Effect of HPCs on histone acetylation in MEL cells. (A) MEL cells were cultured with TSA (75 nM), HMBA (5 mM), and SAHA (2.5 μM) for the indicated times. Histones were extracted from the treated cells and were analyzed on an AUT gel. (B) MEL cells were cultured for 6 h with no addition (lane 1), 5 mM HMBA (lane 2), 0.3 mM EMBA (lane 3), 30 μM SBHA (lane 4), 2.5 μM SAHA (lane 5), and 4.0 μM CBHA (lane 6). Histones were isolated and analyzed on an AUT gel. The degree of histone acetylation of histone H4 is indicated as follows: Ac0, nonacetylated H4; Ac1, monoacetylated H4; Ac2, diacetylated H4; Ac3, triacetylated H4; Ac4, tetraacetylated H4.

Figure 2

Characterization of SAHA-resistant cell clones, SAHA R-4 and SAHA R-6. (A) Effect of HPCs and TSA on commitment to terminal differentiation.
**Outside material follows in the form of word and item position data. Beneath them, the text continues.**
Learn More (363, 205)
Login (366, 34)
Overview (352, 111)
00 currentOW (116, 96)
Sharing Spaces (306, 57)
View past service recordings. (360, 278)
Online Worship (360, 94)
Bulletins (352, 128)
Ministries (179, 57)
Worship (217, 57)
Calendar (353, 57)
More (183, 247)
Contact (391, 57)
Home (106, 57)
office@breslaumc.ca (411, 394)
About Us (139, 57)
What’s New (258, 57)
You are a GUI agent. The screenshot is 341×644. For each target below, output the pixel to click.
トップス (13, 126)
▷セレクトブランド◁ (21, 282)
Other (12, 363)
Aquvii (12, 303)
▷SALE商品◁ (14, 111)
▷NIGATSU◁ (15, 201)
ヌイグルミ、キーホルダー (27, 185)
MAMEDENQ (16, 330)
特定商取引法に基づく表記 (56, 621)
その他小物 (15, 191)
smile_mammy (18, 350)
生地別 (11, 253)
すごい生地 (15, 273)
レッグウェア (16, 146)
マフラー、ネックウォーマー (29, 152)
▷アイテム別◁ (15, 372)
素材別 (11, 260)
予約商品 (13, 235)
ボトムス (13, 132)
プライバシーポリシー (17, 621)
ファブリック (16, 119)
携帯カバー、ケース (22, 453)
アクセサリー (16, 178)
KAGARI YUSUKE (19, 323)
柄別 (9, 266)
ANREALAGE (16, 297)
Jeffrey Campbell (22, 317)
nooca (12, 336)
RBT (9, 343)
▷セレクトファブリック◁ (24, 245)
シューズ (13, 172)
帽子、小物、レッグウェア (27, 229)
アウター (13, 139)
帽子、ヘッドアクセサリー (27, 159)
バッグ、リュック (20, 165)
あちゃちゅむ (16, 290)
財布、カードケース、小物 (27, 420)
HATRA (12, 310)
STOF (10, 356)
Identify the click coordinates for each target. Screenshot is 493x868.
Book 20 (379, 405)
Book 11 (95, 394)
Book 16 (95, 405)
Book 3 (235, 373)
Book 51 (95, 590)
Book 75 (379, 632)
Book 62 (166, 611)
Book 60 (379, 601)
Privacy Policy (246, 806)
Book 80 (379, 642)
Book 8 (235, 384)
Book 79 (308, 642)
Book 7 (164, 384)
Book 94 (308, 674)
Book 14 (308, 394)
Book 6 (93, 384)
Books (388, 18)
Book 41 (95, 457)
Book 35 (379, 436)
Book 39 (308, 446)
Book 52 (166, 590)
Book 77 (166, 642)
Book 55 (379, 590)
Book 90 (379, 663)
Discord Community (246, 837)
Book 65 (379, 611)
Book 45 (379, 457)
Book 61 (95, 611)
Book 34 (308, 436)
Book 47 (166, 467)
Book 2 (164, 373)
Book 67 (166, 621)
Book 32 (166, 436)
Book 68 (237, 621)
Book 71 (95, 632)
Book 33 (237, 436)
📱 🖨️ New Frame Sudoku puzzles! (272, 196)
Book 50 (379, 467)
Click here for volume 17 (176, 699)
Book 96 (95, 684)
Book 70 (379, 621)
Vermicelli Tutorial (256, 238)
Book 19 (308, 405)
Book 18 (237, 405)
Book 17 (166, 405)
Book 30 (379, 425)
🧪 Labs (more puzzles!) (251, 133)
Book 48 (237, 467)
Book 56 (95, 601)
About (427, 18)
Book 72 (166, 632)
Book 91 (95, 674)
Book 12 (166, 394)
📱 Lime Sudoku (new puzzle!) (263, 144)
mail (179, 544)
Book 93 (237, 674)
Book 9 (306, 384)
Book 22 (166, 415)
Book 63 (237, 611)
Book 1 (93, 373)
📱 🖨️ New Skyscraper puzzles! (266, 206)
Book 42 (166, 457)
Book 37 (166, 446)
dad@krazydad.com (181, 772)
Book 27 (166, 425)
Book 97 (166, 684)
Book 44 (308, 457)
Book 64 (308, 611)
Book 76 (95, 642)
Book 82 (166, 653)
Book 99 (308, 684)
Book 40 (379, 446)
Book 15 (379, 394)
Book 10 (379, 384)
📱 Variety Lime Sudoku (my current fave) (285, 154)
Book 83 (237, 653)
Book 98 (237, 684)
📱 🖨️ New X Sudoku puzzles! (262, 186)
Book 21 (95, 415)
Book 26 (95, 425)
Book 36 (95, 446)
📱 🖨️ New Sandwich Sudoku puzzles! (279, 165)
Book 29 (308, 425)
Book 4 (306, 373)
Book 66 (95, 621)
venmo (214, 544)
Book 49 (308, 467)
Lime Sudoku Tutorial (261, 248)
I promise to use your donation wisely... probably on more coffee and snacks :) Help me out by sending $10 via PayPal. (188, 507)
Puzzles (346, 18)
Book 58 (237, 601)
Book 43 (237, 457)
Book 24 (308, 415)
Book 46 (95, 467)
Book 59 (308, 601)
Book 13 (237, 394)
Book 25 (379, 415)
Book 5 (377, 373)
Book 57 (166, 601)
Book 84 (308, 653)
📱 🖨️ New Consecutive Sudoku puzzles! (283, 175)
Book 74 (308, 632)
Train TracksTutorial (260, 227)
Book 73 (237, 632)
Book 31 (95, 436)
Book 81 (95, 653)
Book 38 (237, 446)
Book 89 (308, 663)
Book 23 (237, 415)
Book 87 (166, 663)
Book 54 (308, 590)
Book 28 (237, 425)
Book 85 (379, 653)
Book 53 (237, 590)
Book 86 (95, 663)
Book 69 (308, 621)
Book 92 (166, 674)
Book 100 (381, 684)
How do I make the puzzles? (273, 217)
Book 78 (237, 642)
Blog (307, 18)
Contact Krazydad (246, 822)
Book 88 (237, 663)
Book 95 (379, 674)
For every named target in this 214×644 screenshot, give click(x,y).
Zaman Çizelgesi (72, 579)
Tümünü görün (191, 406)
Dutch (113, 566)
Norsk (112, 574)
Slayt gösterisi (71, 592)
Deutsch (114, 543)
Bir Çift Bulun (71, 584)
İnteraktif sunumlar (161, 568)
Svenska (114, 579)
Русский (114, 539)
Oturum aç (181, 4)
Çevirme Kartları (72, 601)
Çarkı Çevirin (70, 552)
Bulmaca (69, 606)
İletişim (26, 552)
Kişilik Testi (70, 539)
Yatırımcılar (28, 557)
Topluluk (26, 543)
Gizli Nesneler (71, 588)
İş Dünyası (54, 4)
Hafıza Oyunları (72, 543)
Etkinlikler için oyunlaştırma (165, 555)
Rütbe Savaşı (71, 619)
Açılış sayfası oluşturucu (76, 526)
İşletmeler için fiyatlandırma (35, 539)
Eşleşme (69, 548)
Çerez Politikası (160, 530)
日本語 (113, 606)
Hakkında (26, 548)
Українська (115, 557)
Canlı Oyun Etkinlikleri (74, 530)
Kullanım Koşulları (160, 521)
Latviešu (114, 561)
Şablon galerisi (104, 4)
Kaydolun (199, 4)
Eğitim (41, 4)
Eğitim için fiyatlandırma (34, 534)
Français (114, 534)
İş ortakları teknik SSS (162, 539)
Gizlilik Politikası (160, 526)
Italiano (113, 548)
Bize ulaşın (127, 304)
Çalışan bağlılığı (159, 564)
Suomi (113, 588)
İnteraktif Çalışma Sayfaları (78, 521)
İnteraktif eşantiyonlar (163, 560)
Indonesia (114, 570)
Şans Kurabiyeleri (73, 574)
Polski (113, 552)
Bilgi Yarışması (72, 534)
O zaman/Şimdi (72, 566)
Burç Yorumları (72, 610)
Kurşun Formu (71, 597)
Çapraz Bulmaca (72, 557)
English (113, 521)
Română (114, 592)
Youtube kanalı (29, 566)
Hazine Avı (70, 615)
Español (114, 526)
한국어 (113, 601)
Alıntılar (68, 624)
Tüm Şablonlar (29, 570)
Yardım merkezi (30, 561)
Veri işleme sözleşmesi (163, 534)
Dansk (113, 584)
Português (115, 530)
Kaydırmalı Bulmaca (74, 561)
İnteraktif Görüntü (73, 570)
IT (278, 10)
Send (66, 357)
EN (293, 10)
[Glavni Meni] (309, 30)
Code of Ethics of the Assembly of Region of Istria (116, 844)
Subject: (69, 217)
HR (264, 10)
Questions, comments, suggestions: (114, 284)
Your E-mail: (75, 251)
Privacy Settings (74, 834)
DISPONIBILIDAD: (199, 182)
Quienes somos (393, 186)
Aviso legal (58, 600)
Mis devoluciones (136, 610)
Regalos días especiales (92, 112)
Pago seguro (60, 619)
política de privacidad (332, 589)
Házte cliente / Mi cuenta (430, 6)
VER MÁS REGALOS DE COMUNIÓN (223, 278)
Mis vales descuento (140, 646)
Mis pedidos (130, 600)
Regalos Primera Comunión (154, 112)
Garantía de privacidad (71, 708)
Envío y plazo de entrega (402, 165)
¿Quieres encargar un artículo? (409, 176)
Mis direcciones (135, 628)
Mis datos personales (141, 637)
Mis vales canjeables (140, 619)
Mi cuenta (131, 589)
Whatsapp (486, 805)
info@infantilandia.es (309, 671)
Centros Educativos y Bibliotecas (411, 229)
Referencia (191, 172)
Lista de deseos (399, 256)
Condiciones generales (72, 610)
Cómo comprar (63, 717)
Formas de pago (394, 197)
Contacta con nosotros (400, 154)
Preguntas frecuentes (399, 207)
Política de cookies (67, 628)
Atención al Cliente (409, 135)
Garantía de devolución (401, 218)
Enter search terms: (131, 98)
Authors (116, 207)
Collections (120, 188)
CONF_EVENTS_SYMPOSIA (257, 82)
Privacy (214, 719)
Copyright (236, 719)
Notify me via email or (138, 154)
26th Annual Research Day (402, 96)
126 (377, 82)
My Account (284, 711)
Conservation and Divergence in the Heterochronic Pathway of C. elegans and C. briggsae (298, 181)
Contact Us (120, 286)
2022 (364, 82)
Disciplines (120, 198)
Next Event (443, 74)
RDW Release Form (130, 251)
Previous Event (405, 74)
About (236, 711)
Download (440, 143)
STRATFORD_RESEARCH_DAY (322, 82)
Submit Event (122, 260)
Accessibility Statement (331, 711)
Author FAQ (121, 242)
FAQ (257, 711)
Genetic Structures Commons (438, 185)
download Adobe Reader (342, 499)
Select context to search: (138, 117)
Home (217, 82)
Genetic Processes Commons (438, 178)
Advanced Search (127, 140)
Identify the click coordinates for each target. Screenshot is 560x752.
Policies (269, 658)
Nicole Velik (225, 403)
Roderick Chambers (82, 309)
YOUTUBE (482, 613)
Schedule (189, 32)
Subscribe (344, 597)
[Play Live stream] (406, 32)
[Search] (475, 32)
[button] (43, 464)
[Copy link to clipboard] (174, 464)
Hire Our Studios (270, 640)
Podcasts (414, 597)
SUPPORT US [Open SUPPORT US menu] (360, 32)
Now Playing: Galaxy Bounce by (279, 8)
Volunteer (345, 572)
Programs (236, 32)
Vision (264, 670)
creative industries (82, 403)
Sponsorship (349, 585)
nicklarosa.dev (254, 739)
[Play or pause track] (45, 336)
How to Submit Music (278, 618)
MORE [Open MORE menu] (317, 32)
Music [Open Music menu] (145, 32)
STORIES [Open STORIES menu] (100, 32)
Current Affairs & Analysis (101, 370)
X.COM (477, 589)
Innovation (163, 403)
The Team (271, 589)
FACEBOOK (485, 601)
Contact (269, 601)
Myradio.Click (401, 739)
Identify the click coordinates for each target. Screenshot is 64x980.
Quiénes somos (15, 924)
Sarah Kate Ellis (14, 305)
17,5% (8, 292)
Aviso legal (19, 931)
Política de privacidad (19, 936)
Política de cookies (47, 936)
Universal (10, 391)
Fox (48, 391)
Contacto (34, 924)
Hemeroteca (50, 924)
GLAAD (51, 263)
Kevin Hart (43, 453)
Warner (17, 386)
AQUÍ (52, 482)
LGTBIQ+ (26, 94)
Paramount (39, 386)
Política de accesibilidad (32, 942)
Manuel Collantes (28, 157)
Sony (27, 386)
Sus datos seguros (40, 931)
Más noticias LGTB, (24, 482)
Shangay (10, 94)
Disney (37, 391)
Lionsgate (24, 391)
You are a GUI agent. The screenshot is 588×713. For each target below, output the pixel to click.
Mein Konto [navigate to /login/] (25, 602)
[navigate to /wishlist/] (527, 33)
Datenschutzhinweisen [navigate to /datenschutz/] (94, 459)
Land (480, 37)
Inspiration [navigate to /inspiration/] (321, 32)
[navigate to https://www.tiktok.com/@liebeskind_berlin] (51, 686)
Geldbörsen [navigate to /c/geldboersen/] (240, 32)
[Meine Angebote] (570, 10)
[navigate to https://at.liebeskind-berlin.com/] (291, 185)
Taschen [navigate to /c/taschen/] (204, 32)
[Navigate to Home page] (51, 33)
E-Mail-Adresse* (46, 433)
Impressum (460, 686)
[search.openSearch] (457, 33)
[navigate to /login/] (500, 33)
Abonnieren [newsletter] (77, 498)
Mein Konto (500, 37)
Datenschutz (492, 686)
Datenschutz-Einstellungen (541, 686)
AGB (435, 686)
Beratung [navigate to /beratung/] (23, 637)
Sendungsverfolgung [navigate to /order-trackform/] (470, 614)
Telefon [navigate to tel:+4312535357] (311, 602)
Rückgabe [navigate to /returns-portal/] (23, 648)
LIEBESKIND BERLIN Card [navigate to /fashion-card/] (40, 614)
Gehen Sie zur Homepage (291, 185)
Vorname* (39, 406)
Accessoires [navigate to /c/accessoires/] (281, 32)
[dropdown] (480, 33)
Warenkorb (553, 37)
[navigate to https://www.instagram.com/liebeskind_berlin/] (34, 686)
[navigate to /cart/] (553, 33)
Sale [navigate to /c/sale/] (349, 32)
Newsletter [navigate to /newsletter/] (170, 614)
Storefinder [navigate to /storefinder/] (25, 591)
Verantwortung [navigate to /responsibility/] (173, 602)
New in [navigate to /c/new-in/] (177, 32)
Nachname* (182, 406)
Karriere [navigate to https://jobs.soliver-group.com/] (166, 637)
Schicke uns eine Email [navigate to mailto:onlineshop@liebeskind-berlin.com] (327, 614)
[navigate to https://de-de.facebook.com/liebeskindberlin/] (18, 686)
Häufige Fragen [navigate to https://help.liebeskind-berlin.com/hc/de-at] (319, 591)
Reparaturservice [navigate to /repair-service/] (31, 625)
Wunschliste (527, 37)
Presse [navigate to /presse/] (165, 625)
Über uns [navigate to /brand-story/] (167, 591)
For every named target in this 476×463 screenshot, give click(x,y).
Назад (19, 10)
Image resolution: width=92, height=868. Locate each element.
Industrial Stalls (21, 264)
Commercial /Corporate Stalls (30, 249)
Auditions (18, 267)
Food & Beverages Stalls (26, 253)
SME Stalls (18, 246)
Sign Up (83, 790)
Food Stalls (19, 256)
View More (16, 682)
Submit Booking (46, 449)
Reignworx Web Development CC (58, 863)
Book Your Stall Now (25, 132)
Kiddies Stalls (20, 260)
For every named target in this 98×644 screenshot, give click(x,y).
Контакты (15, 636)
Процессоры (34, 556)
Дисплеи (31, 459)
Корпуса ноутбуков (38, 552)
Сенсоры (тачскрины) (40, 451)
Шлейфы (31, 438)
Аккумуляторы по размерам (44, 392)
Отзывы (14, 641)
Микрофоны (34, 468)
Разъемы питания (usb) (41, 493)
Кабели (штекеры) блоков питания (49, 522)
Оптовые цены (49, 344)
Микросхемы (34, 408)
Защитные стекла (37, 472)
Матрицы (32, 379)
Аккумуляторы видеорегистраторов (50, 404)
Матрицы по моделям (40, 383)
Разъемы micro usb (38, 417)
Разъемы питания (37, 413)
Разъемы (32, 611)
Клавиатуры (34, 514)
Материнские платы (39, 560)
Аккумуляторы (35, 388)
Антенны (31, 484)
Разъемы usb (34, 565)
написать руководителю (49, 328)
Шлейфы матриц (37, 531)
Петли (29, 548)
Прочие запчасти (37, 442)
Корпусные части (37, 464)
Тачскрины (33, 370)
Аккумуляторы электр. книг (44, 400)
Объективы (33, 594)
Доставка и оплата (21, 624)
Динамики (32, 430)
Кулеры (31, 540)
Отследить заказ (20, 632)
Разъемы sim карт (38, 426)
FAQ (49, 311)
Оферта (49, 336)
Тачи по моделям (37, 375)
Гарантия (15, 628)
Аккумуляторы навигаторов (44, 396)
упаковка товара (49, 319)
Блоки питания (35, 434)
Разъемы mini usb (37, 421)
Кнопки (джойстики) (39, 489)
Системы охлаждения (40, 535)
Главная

Cells were cultured with no addition (CTL), 5 mM HMBA, 3 μM SAHA, or TSA (12.5 ng/ml), as indicated, and commitment assays performed after 48 h of culture. After a 5-day growth period in methylcellulose, cells were scored as committed to terminal differentiation if they formed small colonies (<32 cells) and were expressing hemoglobin as determined by benzidine staining. (B) Effect of SAHA on histone acetylation in DS19 and SAHA R-4 cells. Cells were cultured in 0, 0.5, 1.0, and 2.5 μM SAHA for 2 h. Histones were isolated and analyzed on an AUT gel as indicated.

Figure 3

Effect of HPCs on histone acetylation in T24 and ARP-1 cells. MEL cells were cultured for 6 h with no addition (lane 1) or 4 μM 3-Cl-UCHA (lane 3). T24 cells were cultured for 6 h with no addition (lane 1), 10 mM HMBA (lane 2), 3 μM 3-Cl-UCHA (lane 3), or TSA (500 ng/ml; lane 4). ARP-1 cells were cultured for 6 h with no addition (lane 1), 5 mM HMBA (lane 2), 1 μM 3-Cl-UCHA (lane 3), or TSA (20 ng/ml; lane 4). The histones were extracted from the treated cells and then analyzed on an AUT gel.

Figure 4

Inhibition of HDAC1 and HDAC3 by HPCs. (A) Cellular extracts from Jurkat cells (5 × 107 cells) were subjected to immunoprecipitation with a polyclonal antiserum against HDAC1 and HDAC3 in the presence of a 100-fold excess of HDAC3 peptide (residues 413–428) or HDAC1 peptide (residues 467–482). As an additional control, the corresponding preimmune serum was used. Immunoprecipitated complexes were tested for HDAC activity by measuring the release of [3H]acetate from an acetylated amino-terminal H4 peptide (in cpm), in the absence or presence of 400 nM TSA. (B) Cellular extracts from Jurkat cells were subjected to immunoprecipitation with polyclonal antiserum against HDAC1 (♦) or HDAC3 (□) and tested for HDAC activity in the absence or the presence of increasing concentration of the following inhibitors: HMBA, 0.005, 0.05, and 0.5 mM; EMBA, 0.005, 0.05, and 0.5 mM; SAHA, 0.001, 0.01, 0.1, 1, and 10 μM; CBHA or SBHA, 0.001, 0.01, 0.1, 0.33, 1, 10, and 100 μM.